▶ **EXERCISE PROMPT**
An exact copy of each line below is needed, with no images in it.

▶ **DATASET RECORDS**
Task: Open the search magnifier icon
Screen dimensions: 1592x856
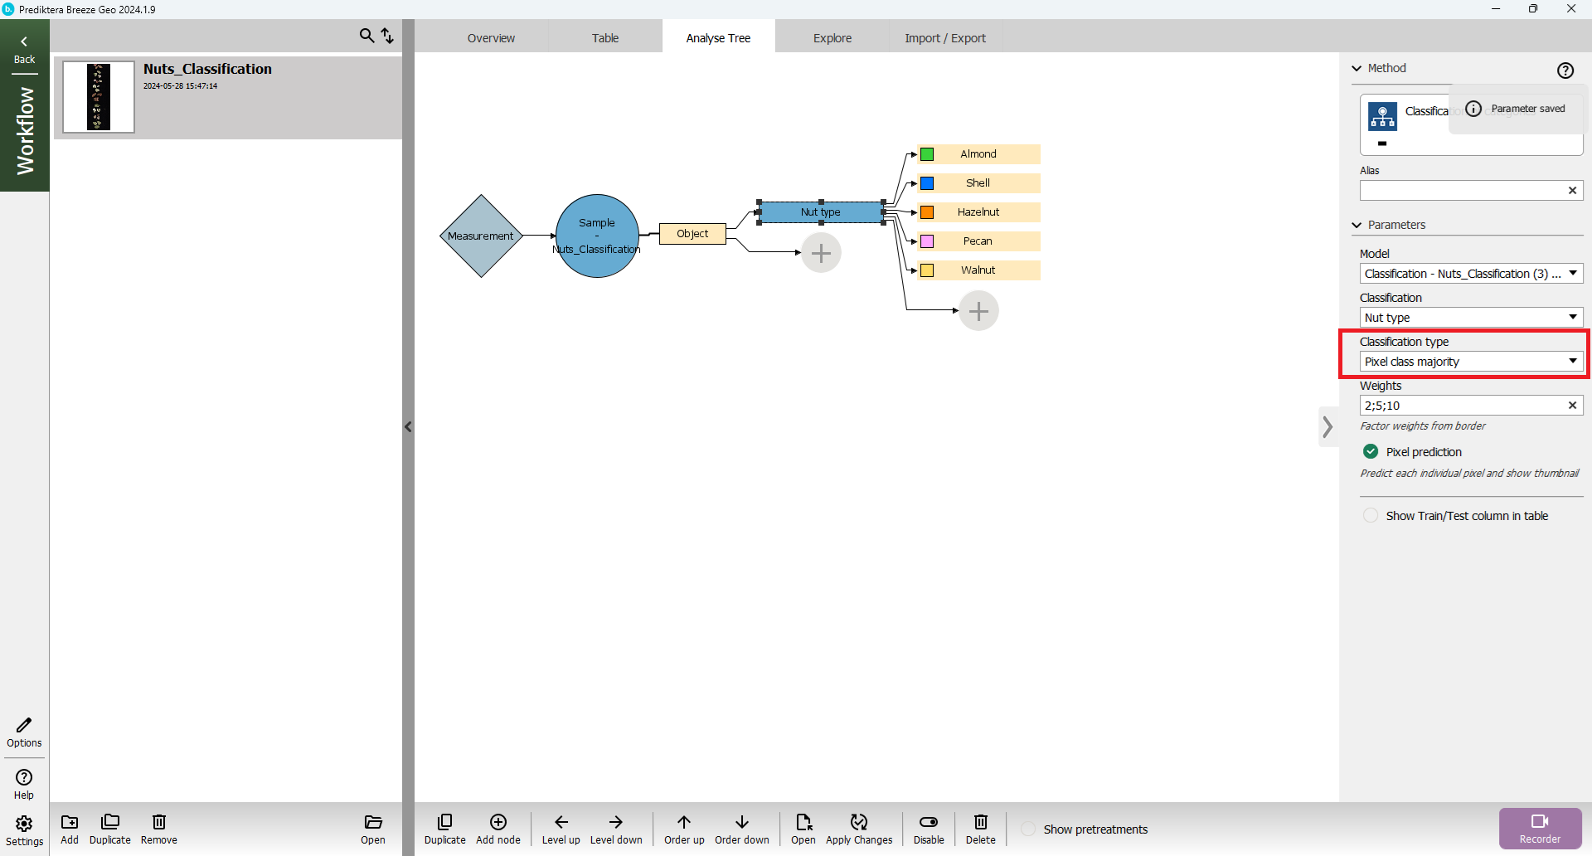Action: pos(366,36)
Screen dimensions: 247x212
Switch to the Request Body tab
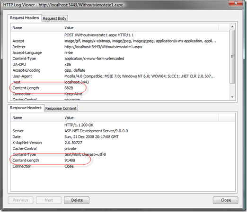[54, 18]
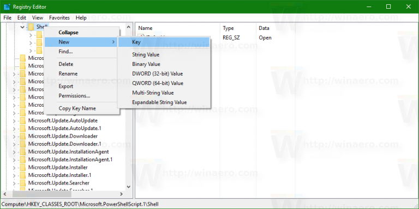Click the horizontal scrollbar right arrow

121,194
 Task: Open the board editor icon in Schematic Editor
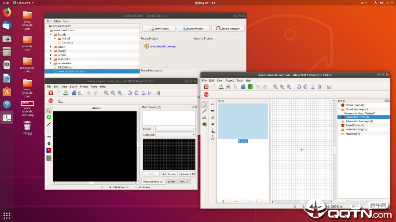click(x=250, y=87)
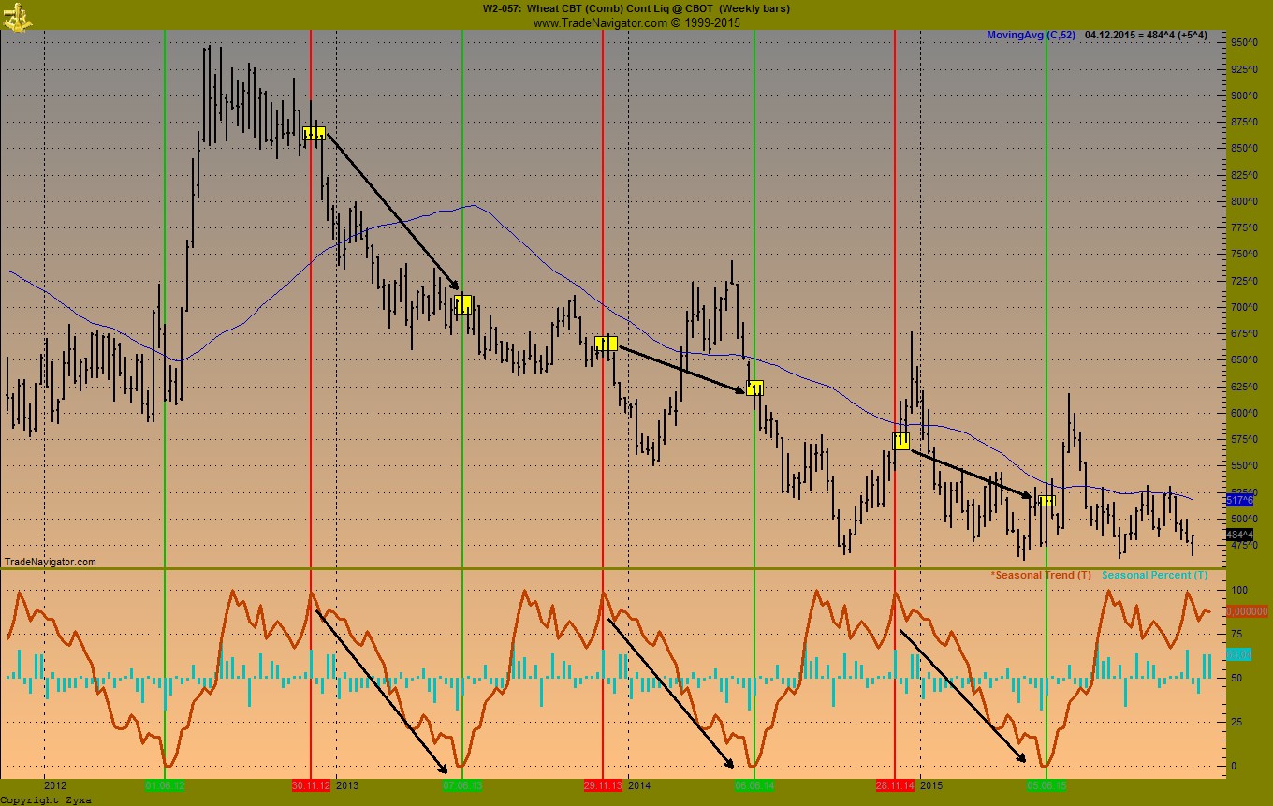Select yellow marker on the 28.11.14 line
The width and height of the screenshot is (1273, 806).
coord(900,441)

▶ **RESULT OF THIS EXERCISE**
Task: Open the search magnifier icon
Screen dimensions: 1592x856
Action: pos(366,36)
Screen dimensions: 247x212
Switch to the Request Body tab
[54, 18]
Click the horizontal scrollbar right arrow

121,194
 Task: Open the board editor icon in Schematic Editor
click(x=250, y=87)
Select yellow marker on the 28.11.14 line
The width and height of the screenshot is (1273, 806).
coord(900,441)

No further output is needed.